A COLLABORATION between The UB Art Gallery/Research Center in Art + Culture and the Albright-Knox Art Gallery will bring three of the most influential artists of the last three decades to Buffalo this spring for the first in an annual series of lectures and discussions.

Al Harris F., director of the UB gallery and center, said the series, "Art at the End of the Century: A Dialogue," will present important artists in reflection and appraisal of their field. UB will sponsor the series with other local organizations.

This spring UB will collaborate with the Albright-Knox Art Gallery to present lectures by noted artists Peter Halley (Feb. 15), Adrian Piper (Feb. 29) and Ronald Jones (March 28).

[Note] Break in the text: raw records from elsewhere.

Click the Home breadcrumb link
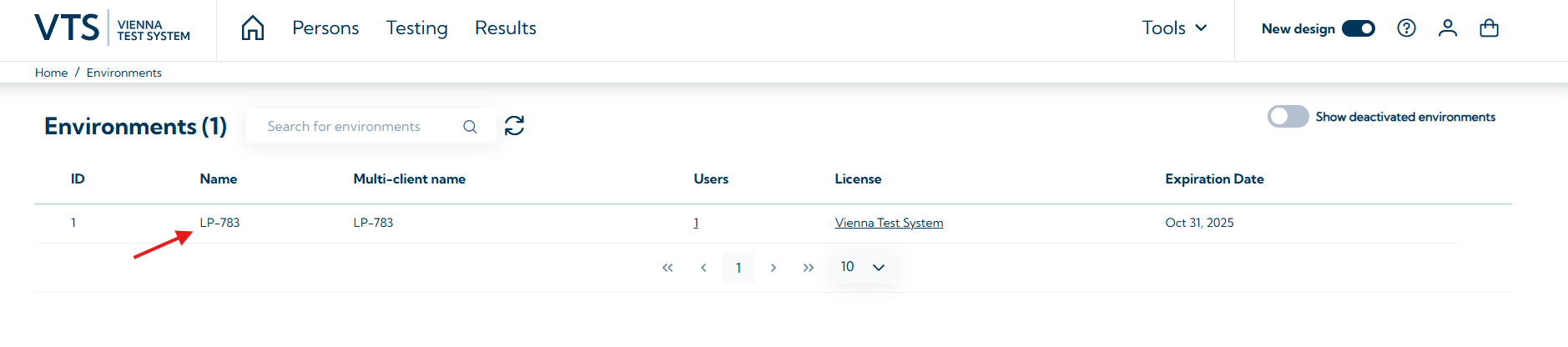Viewport: 1568px width, 347px height. tap(51, 73)
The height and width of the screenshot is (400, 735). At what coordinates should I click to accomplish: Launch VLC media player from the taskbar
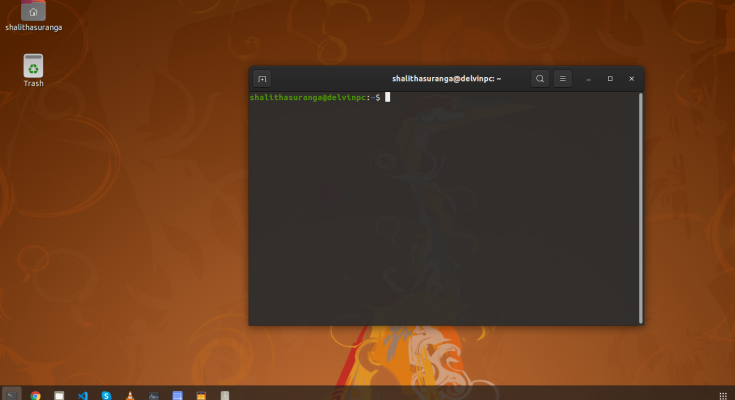tap(130, 393)
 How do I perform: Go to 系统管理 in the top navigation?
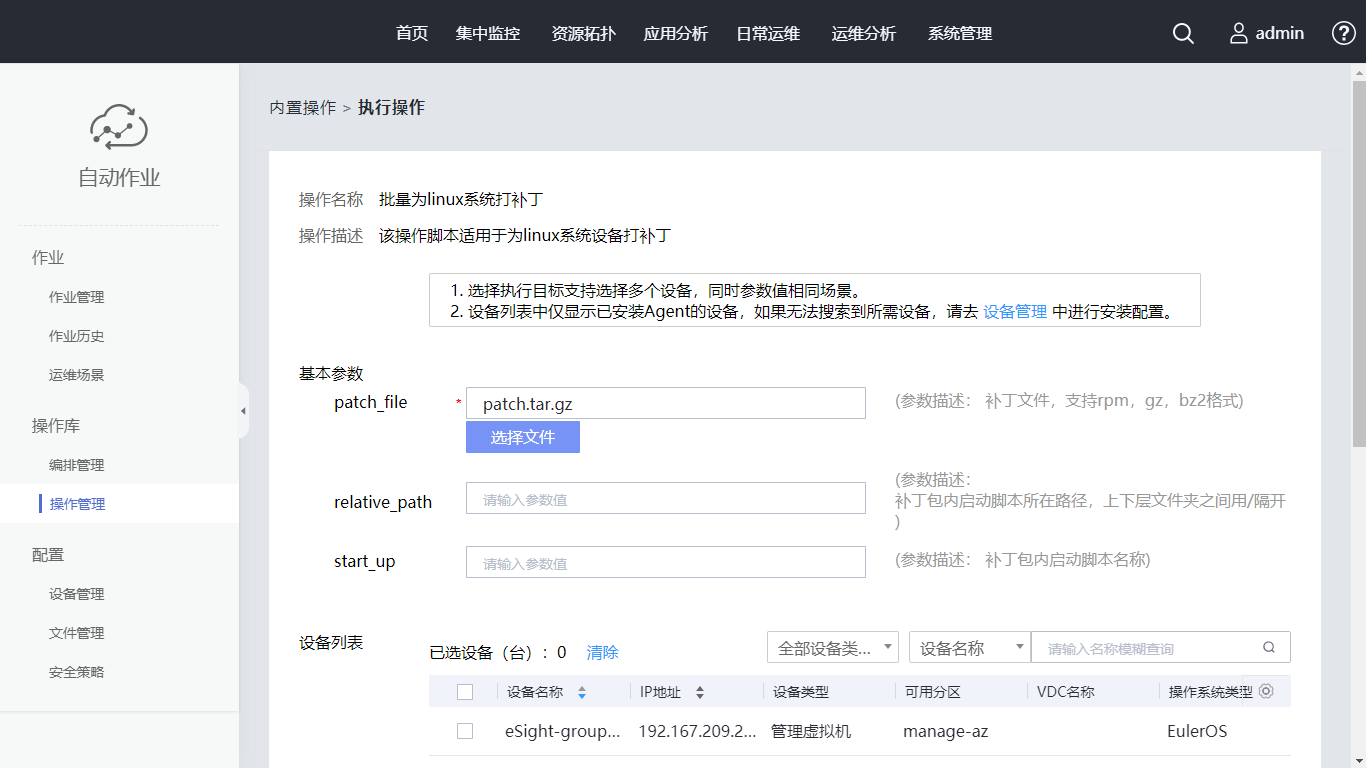pos(960,34)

The lectures will be held at 8 p.m. in the Albright-Knox Art Gallery auditorium.

Abstractionist Peter Halley is best known for his paintings of cells and conduits grounded in his concern for social space. This concern has resulted in a 15-year project involving a number of media, including computer-generated virtual realities. Halley has published essays and has written three books.

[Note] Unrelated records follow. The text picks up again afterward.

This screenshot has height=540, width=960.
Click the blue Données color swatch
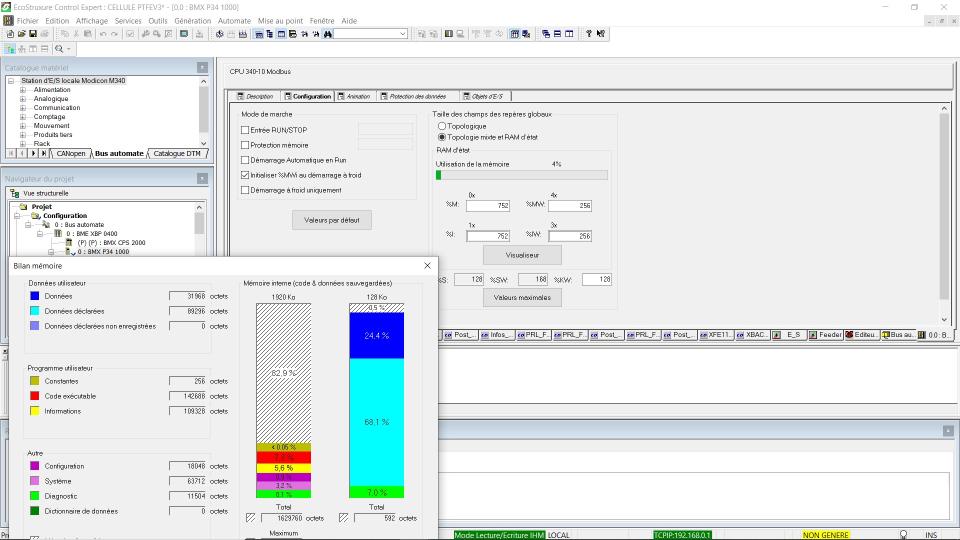[35, 296]
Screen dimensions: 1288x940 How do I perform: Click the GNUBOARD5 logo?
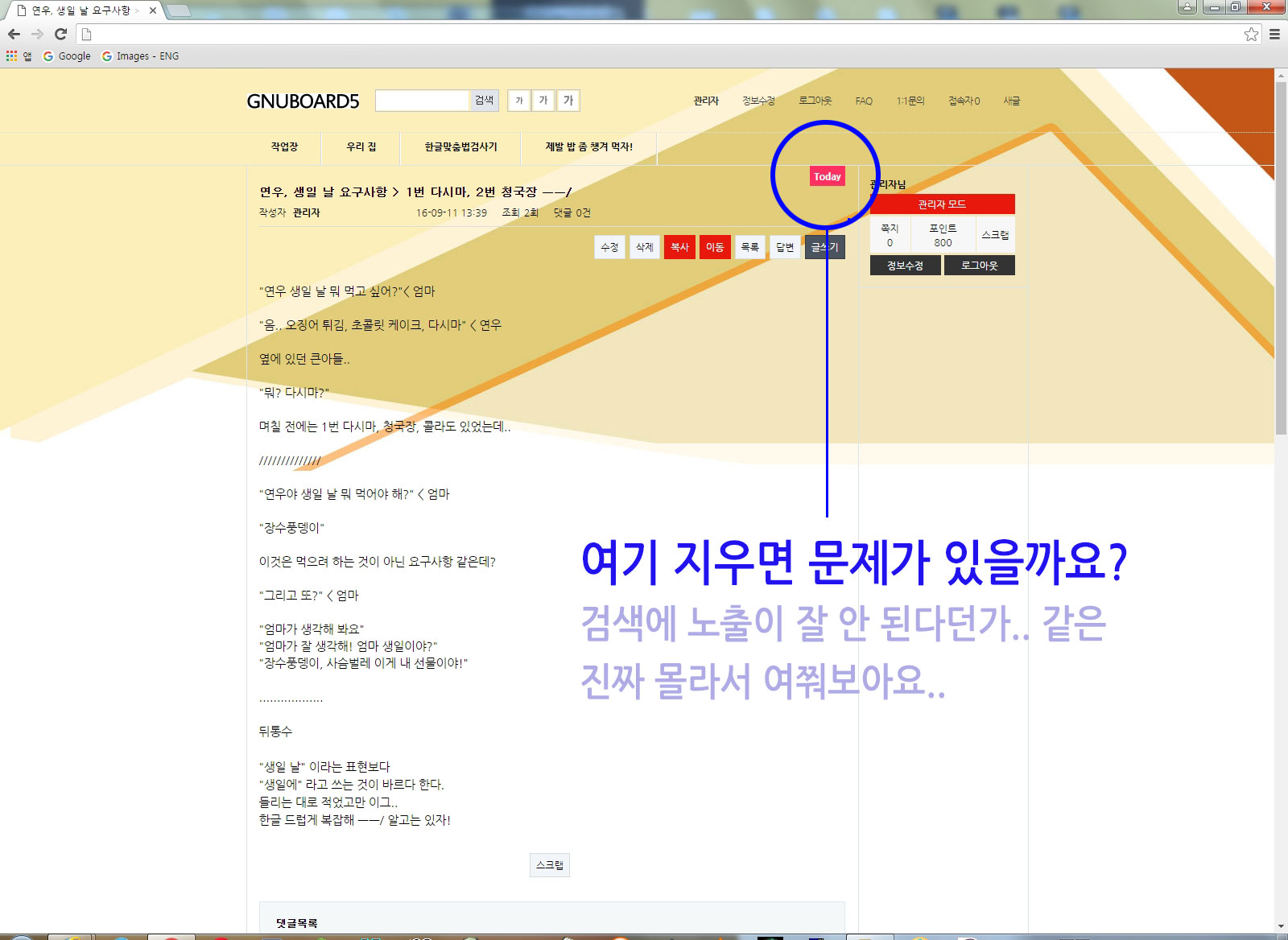click(303, 101)
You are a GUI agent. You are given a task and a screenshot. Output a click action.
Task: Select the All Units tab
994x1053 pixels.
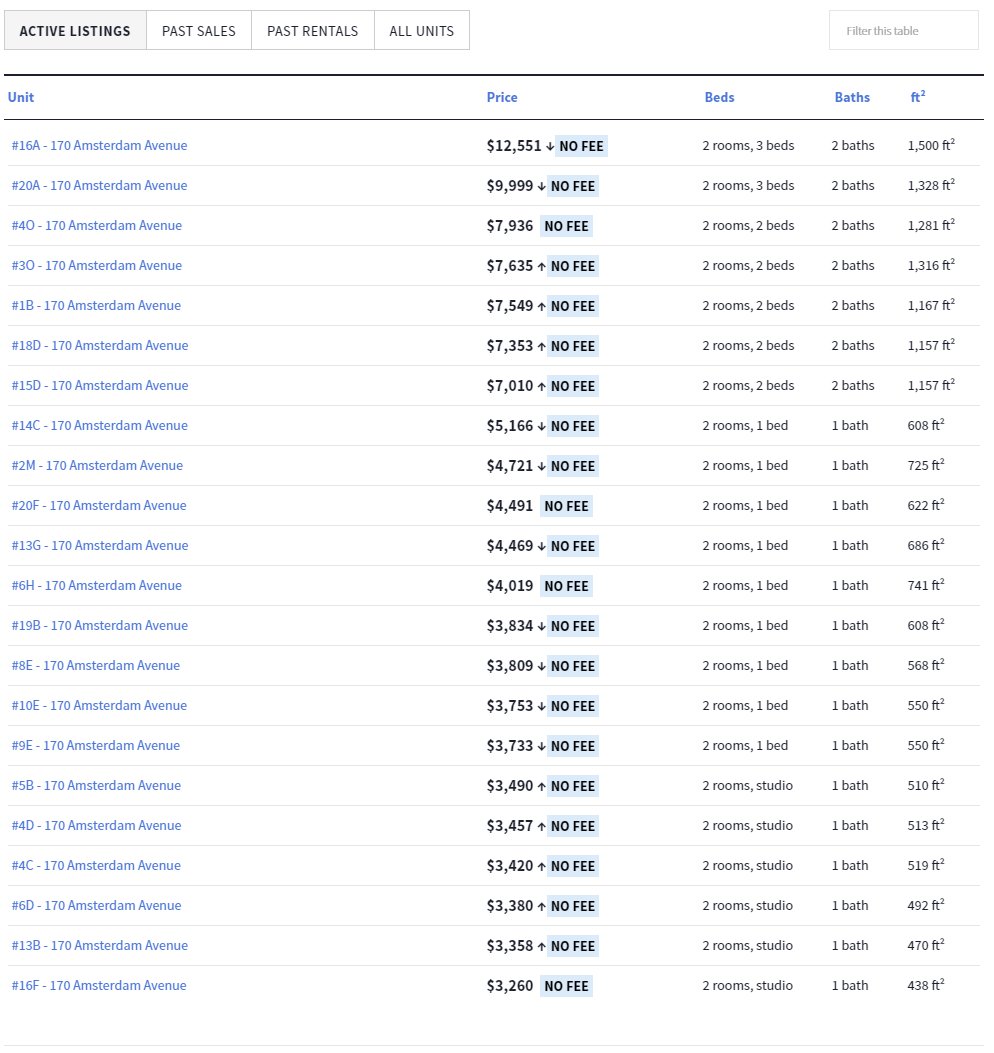(421, 31)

Adrian Piper is one of the best-known, most philosophically challenging and respected artists of her generation. Her activist work encompasses several modes of art making-conceptualism, performance, popular media interventions and traditional object-making. Piper is also a professor of philosophy at Wellesley College.

Ronald Jones, a sculptor and installation artist, has expanded the traditional notion of sculpture by working his powerful observations about such subjects as AIDS, Vietnam and the Holocaust into operatic design, bonsai gardens and cyberspace. Jones is Senior Critic at Yale University and serves as a visiting professor at both the Rhode Island School of Design and Bennington College.

The lecture series will be followed at 8 p.m. April 18 by a panel discussion that will feature arts professionals from the Buffalo community reacting to the lectures. The panel discussion in the Albright-Knox Art Gallery auditorium will be moderated by Harris F. and will be followed by an open discussion.

The panel will consist of Roberley Bell, assistant professor in the School of Art and Design at the Rochester Institute of Technology; Ronald Ehmke, Buffalo-based writer and performer and former performance curator at Hallwalls Contemporary Arts Center, Richard Huntington, art critic for The Buffalo News and visual artist, and Carol Zemel, professor of art history at UB and award-winning author of several distinguished scholarly books, including "Utopian Promises: Themes of Modernity in the Work of Vincent Van Gogh."

All events will take place in the Albright-Knox Art Gallery auditorium. Admission will be free for UB faculty and students and for members of the Albright-Knox Art Gallery. For all others admission will be $4 (adults) and $3 (students and senior citizens).